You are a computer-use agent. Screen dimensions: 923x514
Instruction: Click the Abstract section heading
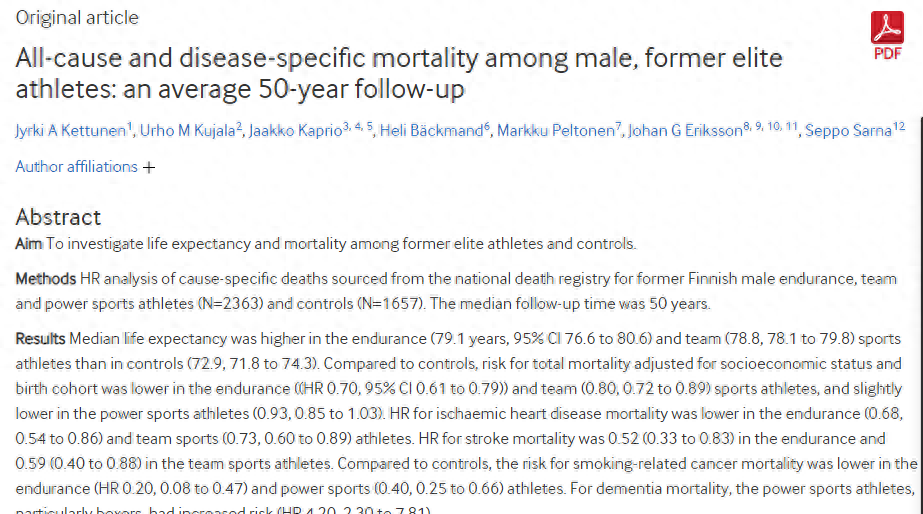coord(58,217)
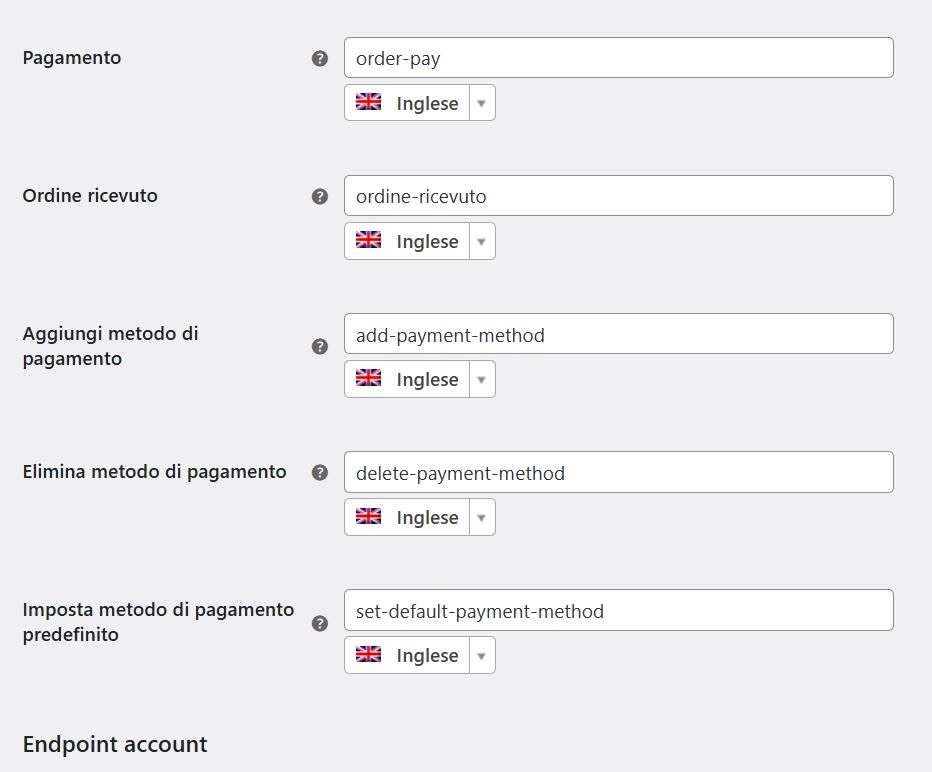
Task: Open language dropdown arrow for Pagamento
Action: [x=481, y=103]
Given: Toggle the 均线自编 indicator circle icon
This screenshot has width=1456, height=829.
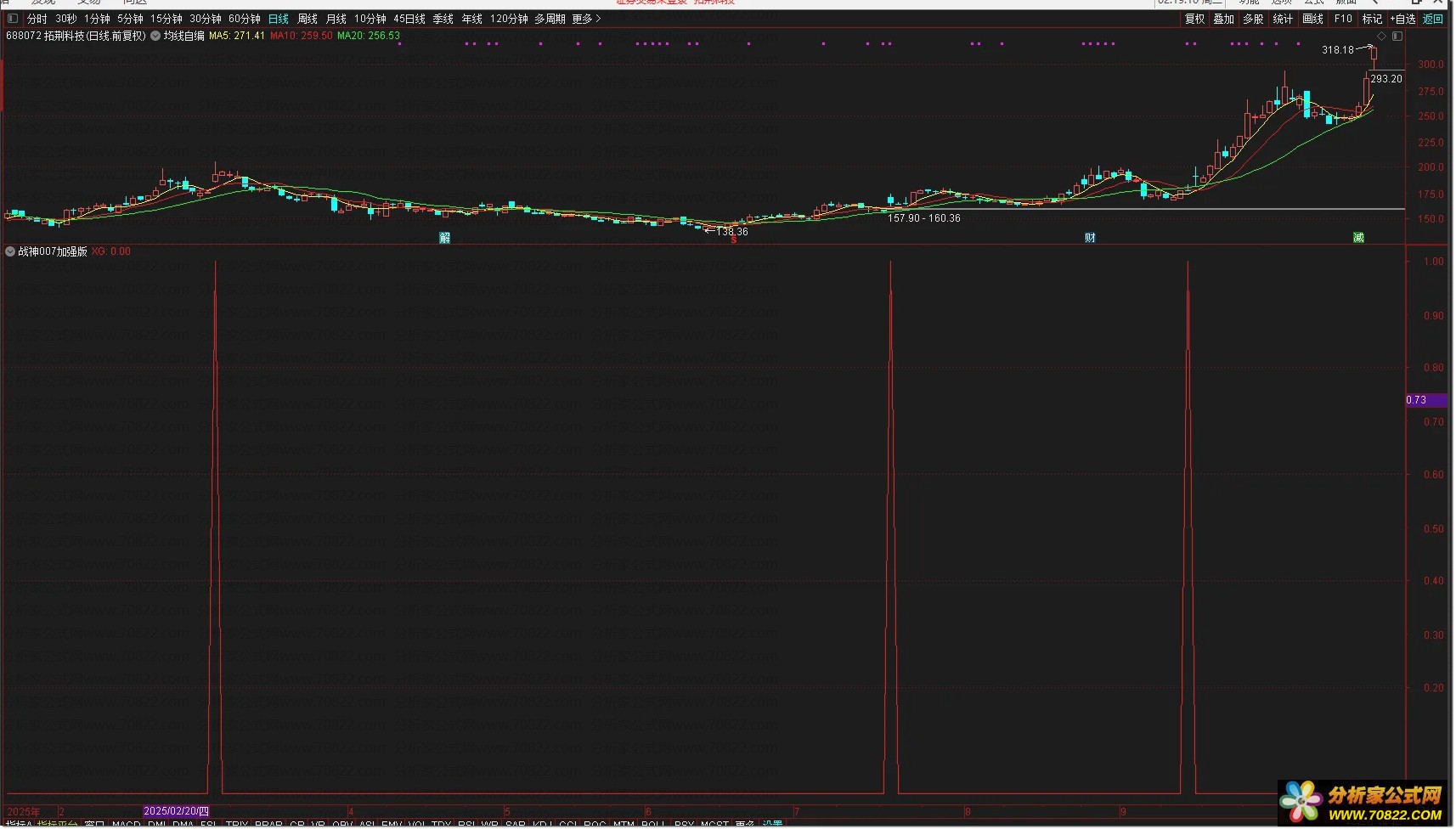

• • •

Your goal: Count the lines in the records above that contain the string "Click", matching case exactly, and reply with the number alone.

Written solution: 1